#### À faire
1. D'après le récit du voyage du Craig and Justin, de quel port le bateau part-il le 1er mai 2010 ?
2. Recopiez, s'il vous plaît, le passage du récit du voyage du Craig and Justin qui commence par les mots contenant « Le 30 avril » et se termine par « l'arrière sont fermées. ».
3. Rédigez la suite du récit du voyage du Craig and Justin à partir de sa dernière phrase.

#### Texte du document

Déroulement du voyage

Le 30 avril 2010, l'équipage du Craig and Justin charge des casiers à homard sur le bateau en préparation pour l'ouverture de la saison de pêche au homard, qui a lieu le lendemain. Par le passé, le bateau a transporté au maximum 225 casiers, mais comme on prévoit des conditions météo et une mer favorables pour le lendemain, l'équipage charge 275 casiers Note de bas de page 3 à bord du bateau (voir l'annexe A). Le bateau gîte légèrement sur bâbord, a une assiette positive, et la moitié environ de l'ouverture de son conduit d'échappement dans le tableau arrière se trouve sous l'eau. Les plaques coulissantes des 5 sabords de décharge les plus près de l'arrière sont fermées.

Le 1er mai 2010 à 6 h Note de bas de page 4, le bateau, avec à son bord 1 capitaine Note de bas de page 5 et 3 membres d'équipage, part de Margaree Harbour (Nouvelle-Écosse) pour se rendre aux lieux de pêche au homard situés à environ 1 mille marin en direction ouest-nord-ouest. Aucun des membres de l'équipage ne porte un gilet de sauvetage ou une combinaison d'immersion. Vers 6 h 05, l'équipage met à l'eau la première série de 5 casiers, en commençant par les casiers placés le plus près de la poupe. Initialement, 2 membres de l'équipage se tiennent debout sur le plat-bord arrière et mettent les casiers à l'eau en attendant qu'un espace soit dégagé sur le pont. Après que l'équipage a mis à l'eau la première série de casiers, le bateau progresse lentement vers l'emplacement suivant. Quelques minutes plus tard, pendant que le bateau vire lentement sur bâbord en prévision de la mise à l'eau d'une nouvelle série de casiers, il s'incline subitement sur bâbord. Comme le bateau prend de plus en plus de gîte, le capitaine essaie d'émettre un message de détresse sur les ondes du radiotéléphone VHF, mais il ne peut que transmettre le mot « Mayday » à quelques reprises avant que le bateau chavire à 6 h15. Les membres de l'équipage se retrouvent à l'eau alors qu'ils ne portent que des vêtements légers; toutefois, 2 des membres de l'équipage parviennent à s'agripper à la coque. Le radeau de sauvetage est resté arrimé à son berceau, sur le toit de la timonerie.

#### Données fournies

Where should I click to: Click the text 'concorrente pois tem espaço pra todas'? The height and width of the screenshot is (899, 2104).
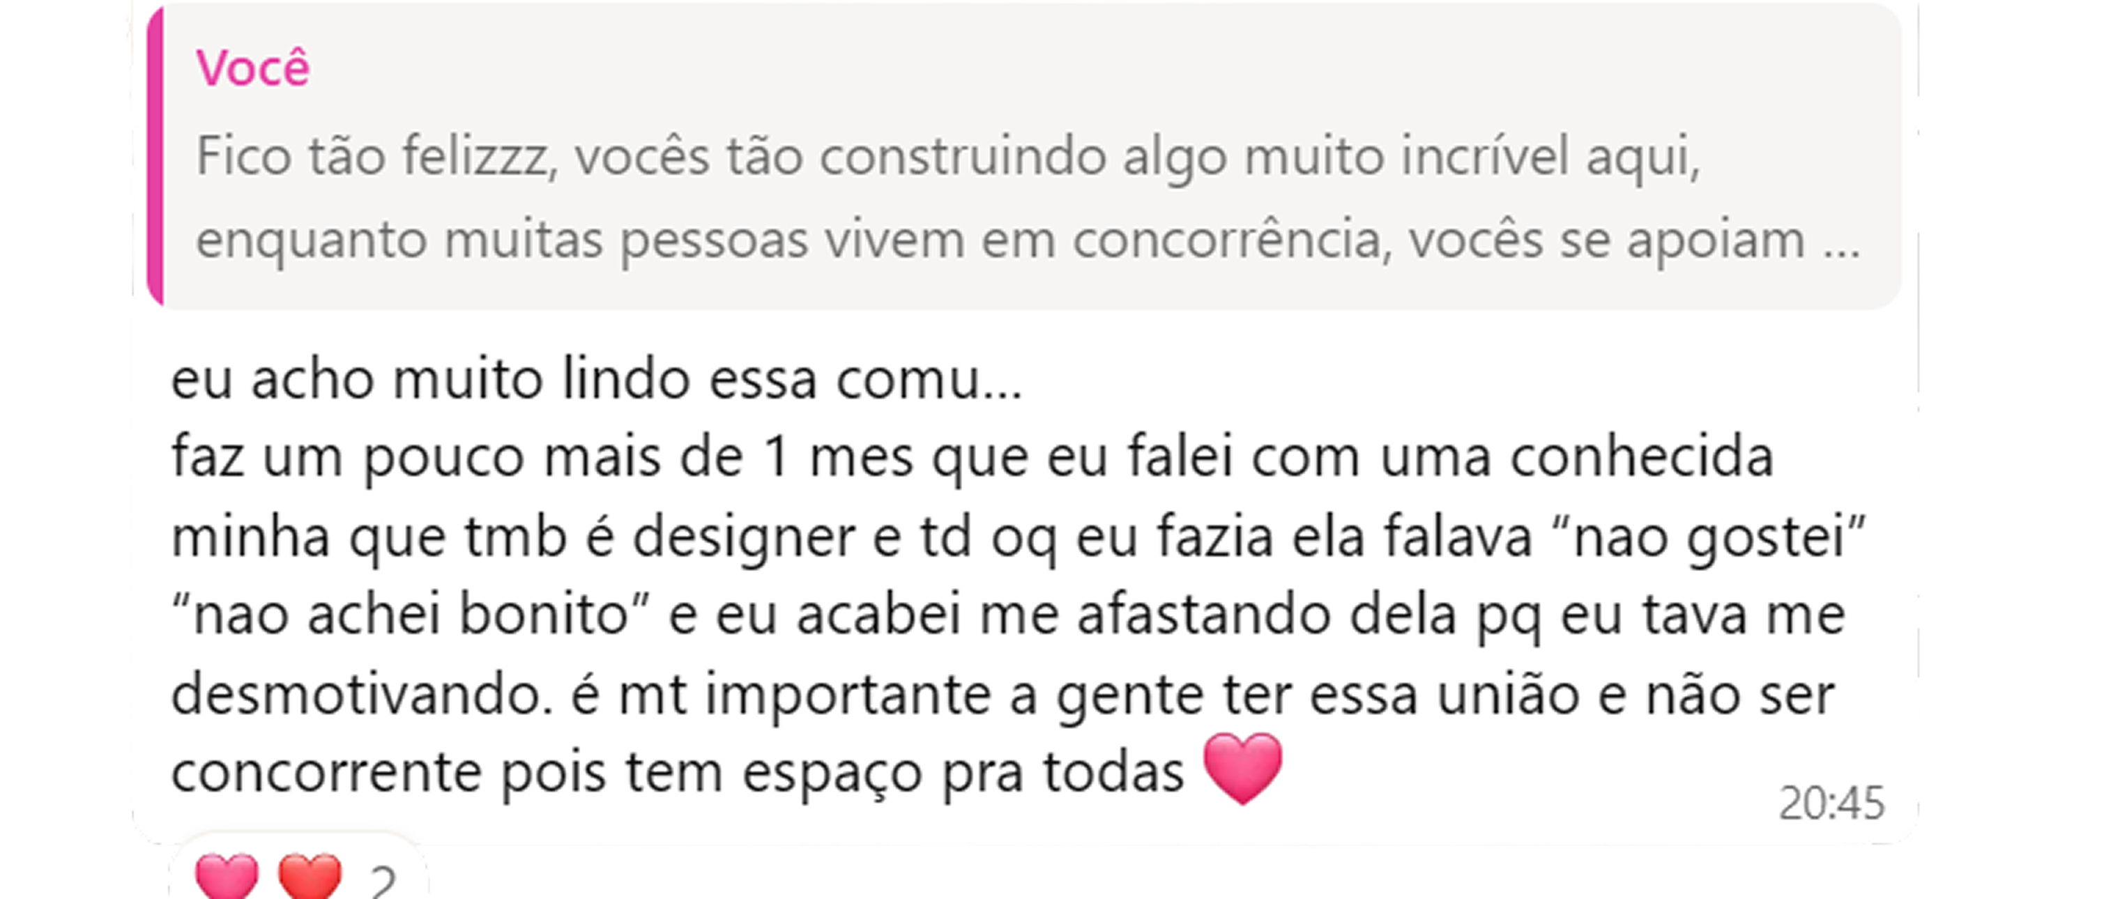click(677, 772)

#### Réponses écrites
1. Le bateau part de Margaree Harbour, en Nouvelle-Écosse.

2.
Le 30 avril 2010, l'équipage du Craig and Justin charge des casiers à homard sur le bateau en préparation pour l'ouverture de la saison de pêche au homard, qui a lieu le lendemain. Par le passé, le bateau a transporté au maximum 225 casiers, mais comme on prévoit des conditions météo et une mer favorables pour le lendemain, l'équipage charge 275 casiers Note de bas de page 3 à bord du bateau (voir l'annexe A). Le bateau gîte légèrement sur bâbord, a une assiette positive, et la moitié environ de l'ouverture de son conduit d'échappement dans le tableau arrière se trouve sous l'eau. Les plaques coulissantes des 5 sabords de décharge les plus près de l'arrière sont fermées.

3.
Plusieurs bateaux de pêche qui se trouvent dans les parages ont capté le message de détresse du capitaine et peuvent apercevoir la coque renversée du Craig and Justin. Environ 7 minutes après le chavirement du Craig and Justin, les bateaux arrivent sur place et viennent secourir l'équipage. Trois survivants sont secourus. Le quatrième membre de l'équipage, qui s'est initialement agrippé à la coque, est retrouvé noyé. Les survivants sont traités pour hypothermie dans un hôpital de la région.

Par la suite, le bateau coule aux environs de la position suivante : 46°27′05″ N, 061°08′04″ W (voir l'annexe C).

Avaries subies par le bateau

Le bateau a été renfloué ultérieurement, mais il a été déclaré perte totale, en raison des avaries considérables qu'avait subies sa coque (voir la photo 3).

Photo 3. Le Craig and Justin après son renflouement
Photo 3 - Le Craig and Justin après son renflouement

Dommages à l'environnement

Le naufrage a causé un déversement de polluants, mais les polluants se sont rapidement dissipés du fait de l'évaporation et de l'action du vent et des vagues.

Certification du bateau

Comme le Craig and Justin était un petit bateau de pêche dont le tonnage brut n'excédait pas 15 tonneaux, la réglementation n'exigeait pas qu'il soit inspecté par Transports Canada (TC), et il n'avait donc pas été inspecté. De plus, comme il n'y avait pas d'obligation de présenter des données sur la stabilité du bateau aux fins d'approbation, aucune donnée n'a été soumise.

Brevets et certificats du personnel

Le capitaine du Craig and Justin était titulaire d'un brevet de capitaine de pêche de troisième classe depuis 1995, et d'un certificat de fonctions d'urgence en mer. Il avait 25 ans d'expérience dans le domaine de la pêche et il était le capitaine du Craig and Justin depuis 2003, soit l'année où il a fait l'acquisition du bateau qui venait d'être construit.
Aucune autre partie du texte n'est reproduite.